An adversary gives you a set of items whose total size is $x$ (he gets to choose how $x$ is distributed. e.g. there may be $k-1$ items of size $\frac{x}{k}$ and 2 items of size $\frac{x}{2k}$).
The item are now randomly distributed into $2x$ bins (you may assume $2x\in \mathbb{N}$).
What's the probability (i.e. what can we guarantee to achieve for any adversarial choice) that no bin contains items with total size > 1?
EDIT: The adversary can only give us items of sizes $[\frac{1}{r},1]$ for some integer r (hence the number of items is somewhere between $x$ and $r\cdot x$).
(It's easy to see that if we allow the adversary to use infinitesimal items or items bigger than 1, then he can push the probability to 0).
For example, if the adversary chose all items (except for the last one) to be of size $\frac{1}{2} + \epsilon$ , then we have $2x-1$ items that no two of them can fit in a single bin. The last item can fit everywhere. hence the probability is at least (by relaxing to $2x-1$ bins):
$\frac{(2x-1)!}{(2x-1)^{2x-1}} < e^{-(2x-1)} < e^{-2x}$ .

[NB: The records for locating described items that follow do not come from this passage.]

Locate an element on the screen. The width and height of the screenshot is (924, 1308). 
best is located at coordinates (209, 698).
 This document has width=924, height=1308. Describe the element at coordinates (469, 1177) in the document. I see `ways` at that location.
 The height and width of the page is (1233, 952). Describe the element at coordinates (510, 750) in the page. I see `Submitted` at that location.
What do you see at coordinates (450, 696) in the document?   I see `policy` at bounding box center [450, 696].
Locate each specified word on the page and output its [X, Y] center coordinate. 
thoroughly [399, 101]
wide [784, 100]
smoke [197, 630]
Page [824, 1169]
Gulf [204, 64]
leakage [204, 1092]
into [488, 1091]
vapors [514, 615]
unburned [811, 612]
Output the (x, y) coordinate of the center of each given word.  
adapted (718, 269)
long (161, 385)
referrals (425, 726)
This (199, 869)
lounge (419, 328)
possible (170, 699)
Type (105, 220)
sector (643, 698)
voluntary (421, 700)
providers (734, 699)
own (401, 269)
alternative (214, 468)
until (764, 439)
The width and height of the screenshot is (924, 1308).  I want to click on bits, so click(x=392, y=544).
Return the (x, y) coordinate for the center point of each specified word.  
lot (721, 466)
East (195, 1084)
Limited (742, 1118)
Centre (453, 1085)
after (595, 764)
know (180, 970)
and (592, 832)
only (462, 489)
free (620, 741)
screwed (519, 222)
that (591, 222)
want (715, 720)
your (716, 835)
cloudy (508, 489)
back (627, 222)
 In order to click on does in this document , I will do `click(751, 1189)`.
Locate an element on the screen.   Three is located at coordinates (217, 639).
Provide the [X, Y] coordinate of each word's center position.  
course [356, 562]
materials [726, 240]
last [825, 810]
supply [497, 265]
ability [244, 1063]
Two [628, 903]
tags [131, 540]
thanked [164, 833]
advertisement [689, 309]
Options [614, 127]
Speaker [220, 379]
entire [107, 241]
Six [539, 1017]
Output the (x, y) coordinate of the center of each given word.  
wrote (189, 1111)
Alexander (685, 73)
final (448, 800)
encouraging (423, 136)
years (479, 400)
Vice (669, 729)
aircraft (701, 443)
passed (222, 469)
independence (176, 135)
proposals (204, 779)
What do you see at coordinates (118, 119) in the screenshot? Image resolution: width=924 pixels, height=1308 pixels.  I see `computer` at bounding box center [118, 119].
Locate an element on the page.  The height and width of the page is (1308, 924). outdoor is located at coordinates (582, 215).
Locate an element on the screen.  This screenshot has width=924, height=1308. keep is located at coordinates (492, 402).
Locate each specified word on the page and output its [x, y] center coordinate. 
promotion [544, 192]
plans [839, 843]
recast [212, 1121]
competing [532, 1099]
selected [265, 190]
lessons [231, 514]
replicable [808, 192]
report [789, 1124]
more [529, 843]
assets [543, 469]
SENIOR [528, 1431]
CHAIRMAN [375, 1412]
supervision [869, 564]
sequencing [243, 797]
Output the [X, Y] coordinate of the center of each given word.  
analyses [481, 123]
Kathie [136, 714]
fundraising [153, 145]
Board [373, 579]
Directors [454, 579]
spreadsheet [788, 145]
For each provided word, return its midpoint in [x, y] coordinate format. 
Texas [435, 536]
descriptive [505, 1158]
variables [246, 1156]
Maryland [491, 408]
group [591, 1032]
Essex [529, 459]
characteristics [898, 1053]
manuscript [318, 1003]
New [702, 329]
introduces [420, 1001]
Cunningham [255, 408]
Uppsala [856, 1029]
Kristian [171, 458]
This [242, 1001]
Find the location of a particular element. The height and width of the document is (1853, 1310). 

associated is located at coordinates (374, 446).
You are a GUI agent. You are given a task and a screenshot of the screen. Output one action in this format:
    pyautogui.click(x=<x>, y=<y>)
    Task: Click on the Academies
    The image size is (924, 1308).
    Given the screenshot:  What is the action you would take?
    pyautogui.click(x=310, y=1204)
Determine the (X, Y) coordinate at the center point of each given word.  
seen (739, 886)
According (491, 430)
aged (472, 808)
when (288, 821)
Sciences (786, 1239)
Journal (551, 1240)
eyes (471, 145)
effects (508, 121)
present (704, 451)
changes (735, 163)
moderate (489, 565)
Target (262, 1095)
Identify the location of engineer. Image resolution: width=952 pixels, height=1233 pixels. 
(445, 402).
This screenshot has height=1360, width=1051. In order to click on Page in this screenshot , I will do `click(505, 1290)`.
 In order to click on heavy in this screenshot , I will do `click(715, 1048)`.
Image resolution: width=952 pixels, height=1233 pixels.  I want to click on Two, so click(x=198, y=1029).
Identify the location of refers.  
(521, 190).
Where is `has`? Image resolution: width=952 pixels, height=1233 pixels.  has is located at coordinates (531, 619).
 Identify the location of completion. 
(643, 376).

On the other hand, all I know for a general item set is that a "good" coloring exist (easy to see using the first fit algorithm).
Any ideas?
EDIT: the motivation for this question comes from a random coloring of vertex-weighted graphs. If we can assert that the probability is only exponentially small in $x$ (as opposed to $\frac{1}{x!}$ for example), it would give me a better algorithm (by try attempting to randomly color the graph $e^{O(x)}$ times) for a problem I'm working on.